El hijo pescador crece y cada día entiende menos mi trabajo, antes con lustre, ahora precario. Él está más en las cosas visibles y tocables y menos en la Babia teórica de las hipótesis, las utopías y las historias. Al menos coincidimos en el río. En el agua todo es real y aunque yo la revista de palabras sigue siendo agua, no necesita burbujas.

Al hijo pescador no le gusta mi trabajo, él será un hombre de acción, no de andar metido en oficinas renombrando los trucos de magia, las mentiras piadosas o los cantos de falsas sirenas que inventa la sociedad de consumo. Al menos en el río tenemos casi la misma edad. Él se tropieza igual que yo e igual que yo pierde truchas y se deja deslumbrar por la belleza.

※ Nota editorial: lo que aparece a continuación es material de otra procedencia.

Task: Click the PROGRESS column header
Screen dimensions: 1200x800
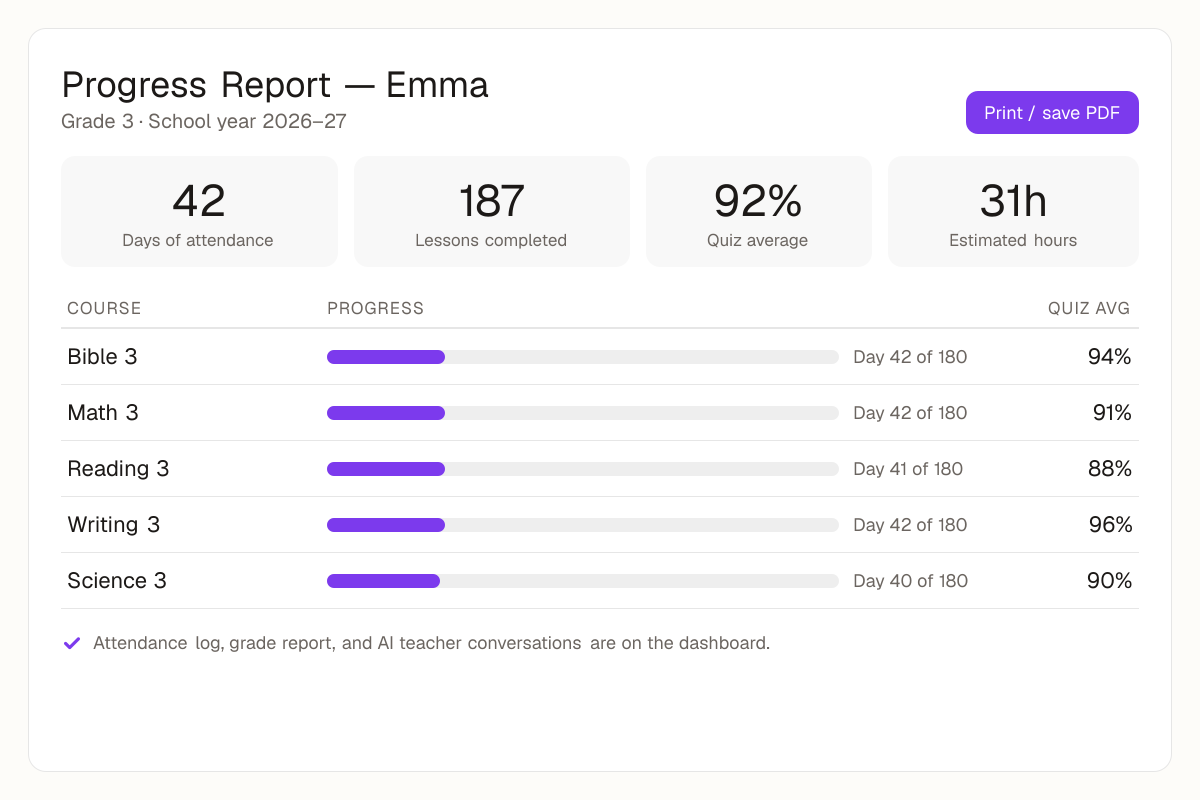Action: [x=376, y=308]
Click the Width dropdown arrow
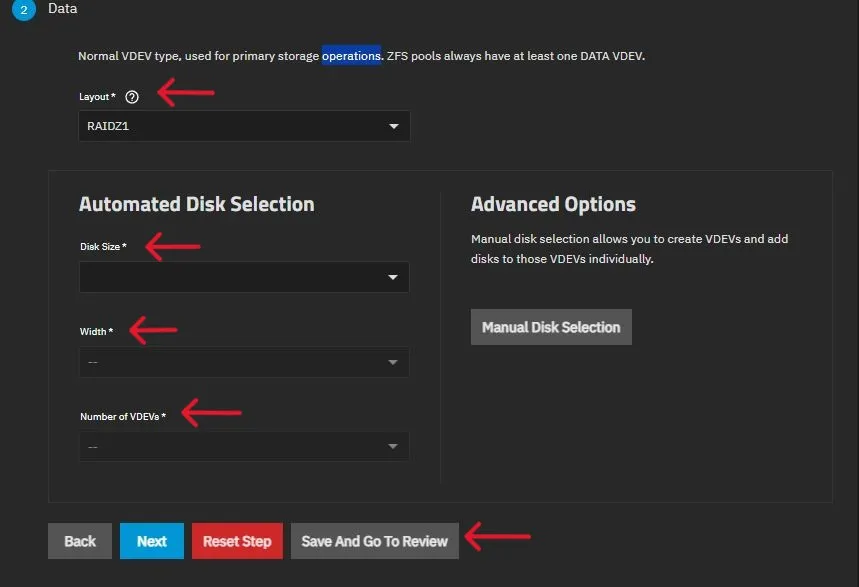 click(392, 362)
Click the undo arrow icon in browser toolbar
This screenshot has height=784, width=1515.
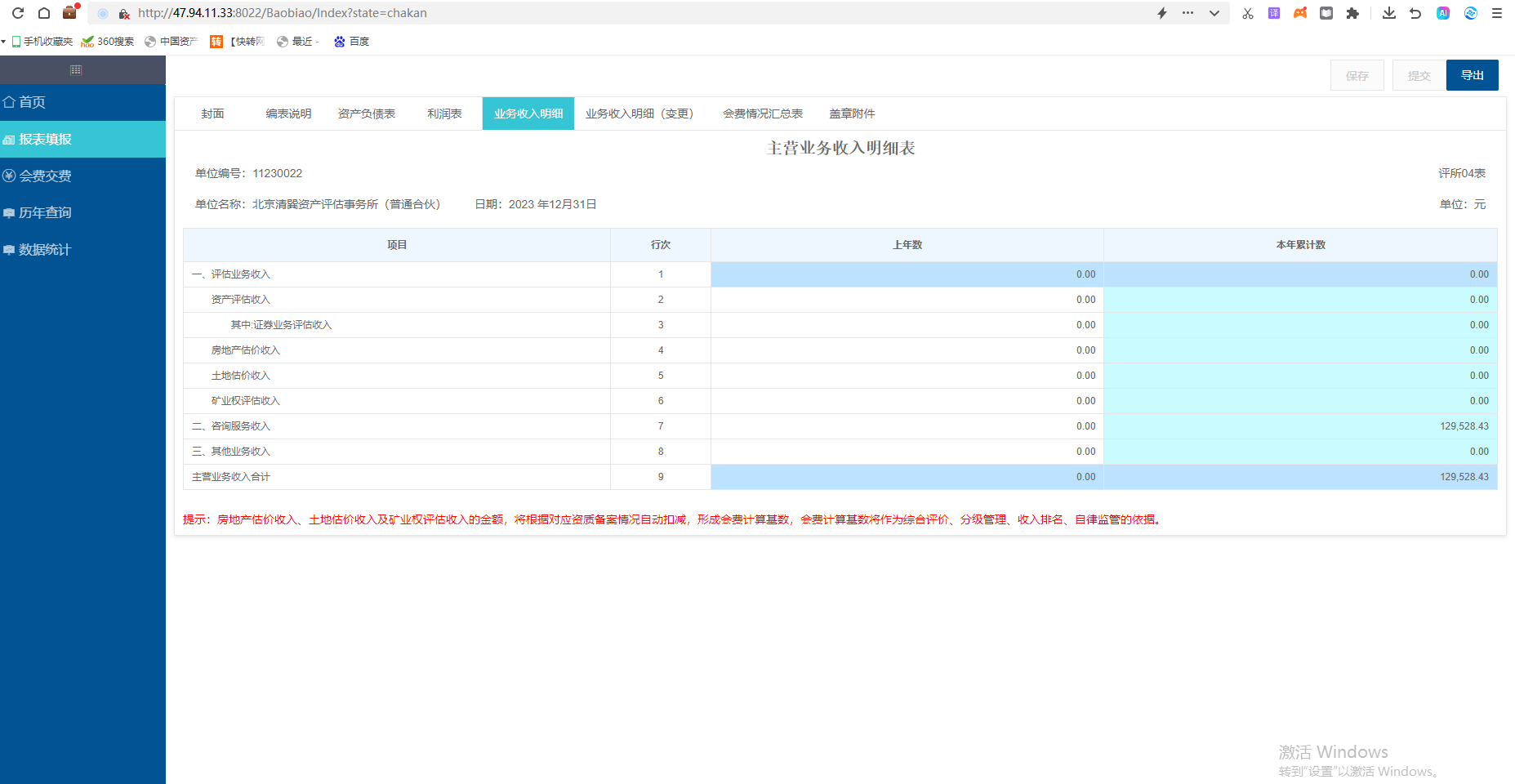(1415, 13)
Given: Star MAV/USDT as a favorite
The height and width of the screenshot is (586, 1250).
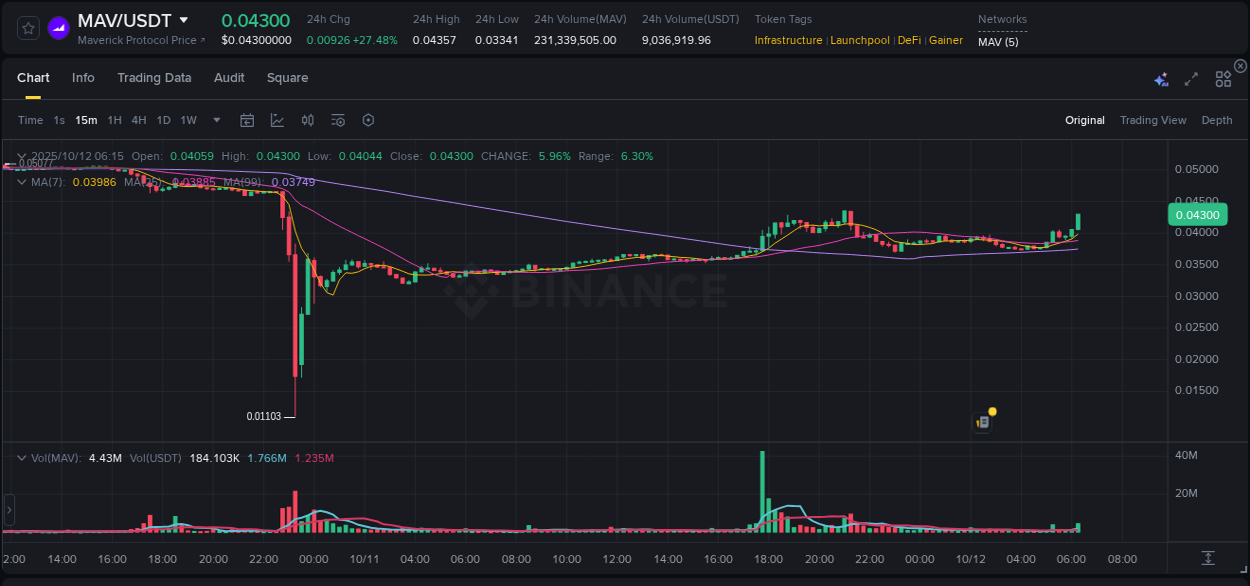Looking at the screenshot, I should pyautogui.click(x=27, y=27).
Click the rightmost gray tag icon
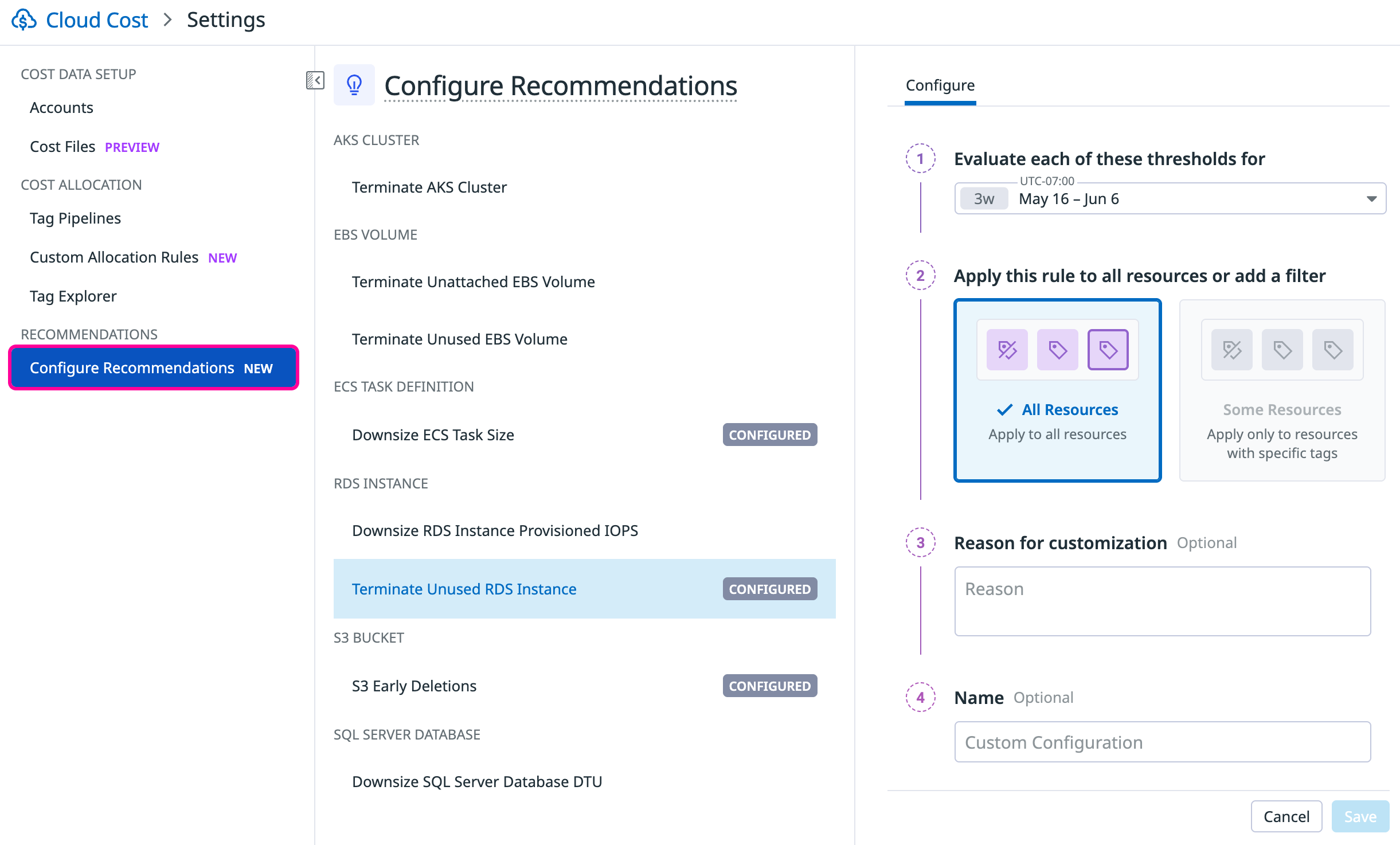The height and width of the screenshot is (845, 1400). 1332,350
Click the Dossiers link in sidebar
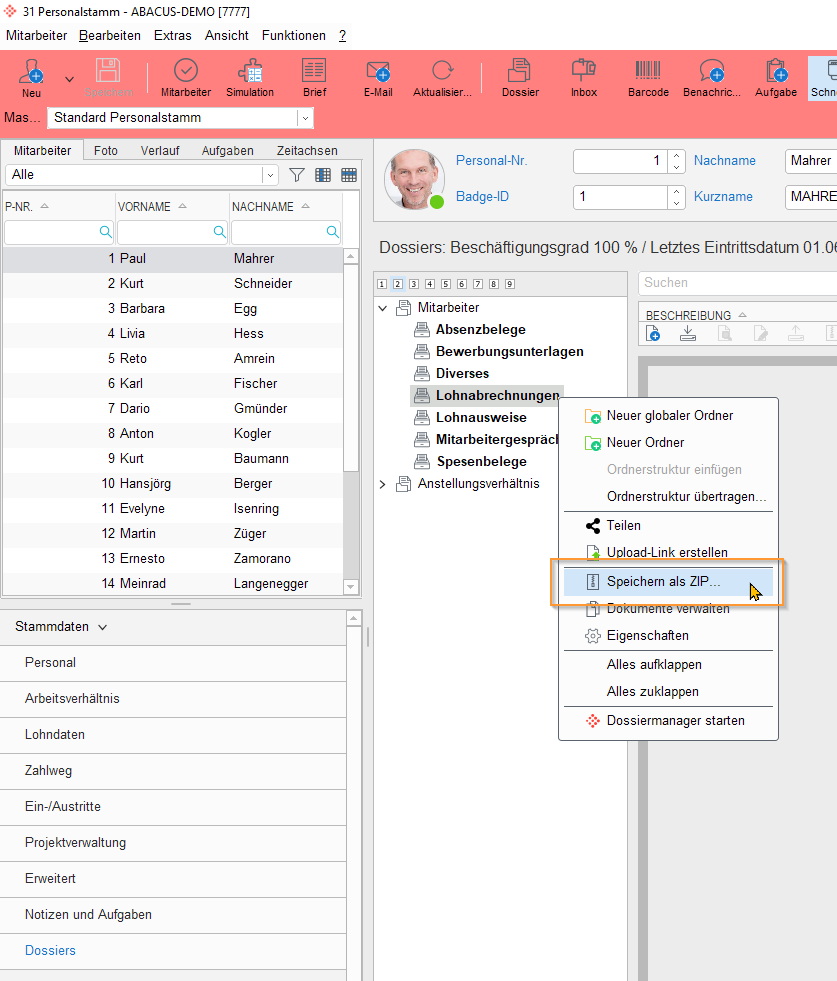This screenshot has height=981, width=837. (50, 950)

Uno desearía ahorrar al hijo pescador las humillaciones, derrotas, desamores, traiciones, silencios, baraturas e infamias que implica la guerra laboral en la que estamos obligados a luchar para pagar las facturas y comer caliente. Y ahora mucho más porque todos los perros rabiosos tienen licencia legal para morder y todos los vampiros pueden chuparnos la sangre sin temor a que a alguien se harte, afile una estaca y se la clave en el corazón.

En cambio no quiero ahorrarle las caídas en el río, el cansancio de verdad o que una trucha enorme se le escape casi de las manos a pesar de haberla pescado en buena lid y con mejor tacto. Las derrotas en este mundo casi nunca están afinadas por la justicia, tampoco las del río, sin embargo junto al agua uno comprende que ganar o perder, el dolor o la risa nos ayudan con igual peso a ser mejores pescadores.